Antes de descender del barco, Al-Mundhir se había afeitado su larga barba y había cambiado sus ropas árabes por unos pantalones y una chaqueta. El traje estaba medio raído y le quedaba grande, pero al menos le permitiría pasar desapercibido en la ciudad. Los turcos no eran bien recibidos en Grecia y, aunque él era persa, para un occidental todos los árabes eran iguales. Llevaba casi cinco años fuera del valle de Alamut y comenzaba a echar de menos su tierra. Notó la angustia al bajar del barco y apretó la joya con la mano, y le invadió una ola de seguridad y paz. Últimamente era lo único que le relajaba, no encontraba paz ni en sus oraciones diarias ni en sus meditaciones.
Caminó hacia la ciudad e intentó pasar desapercibido entre la multitud. No sabía dónde estaba la calle en la que vivían sus hermanos musulmanes, pero no quería arriesgarse a ser descubierto en cuanto escucharan su acento.
Empezó a recorrer la ciudad vieja e intentó leer los letreros en caracteres griegos. Después de más de dos horas caminando, encontró el edificio y entró en el portal. La construcción era muy vieja, con la forma de los edificios turcos.
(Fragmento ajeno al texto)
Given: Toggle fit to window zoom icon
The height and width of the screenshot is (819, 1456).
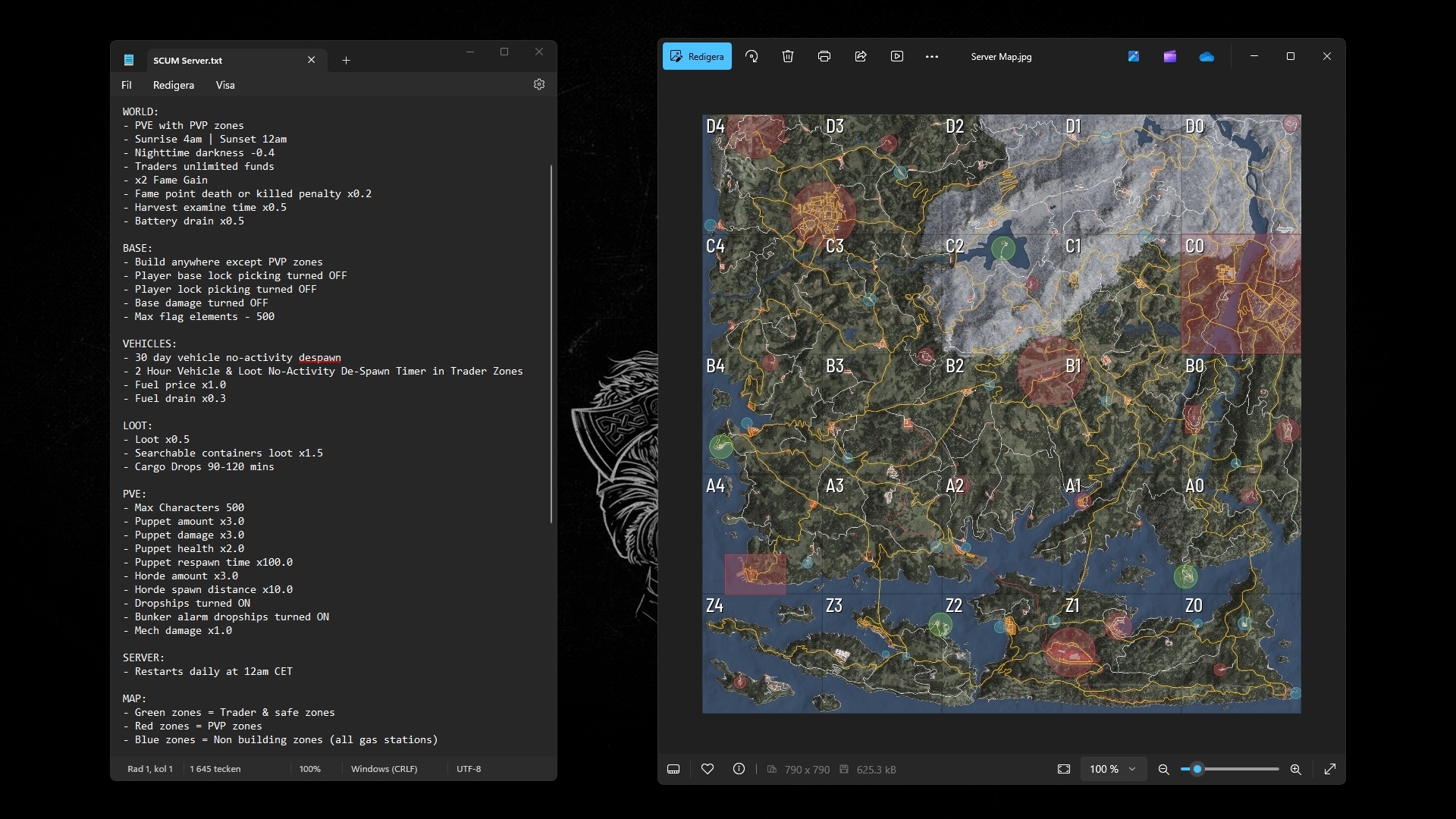Looking at the screenshot, I should [x=1064, y=769].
Los escalones estaban desgastados y del pasamano solo quedaban algunos trozos de madera astillada.
Se paró delante de la puerta y llamó con la mano. Se escuchó un ruido al otro lado y el chirrido de las bisagras al abrirse.
—Assalamu’alaikum —dijo Al-Mundhir, contento de haber dado con sus hermanos.
—Será mejor que no usemos el árabe —dijo el hombre fríamente y le hizo un gesto para que pasase.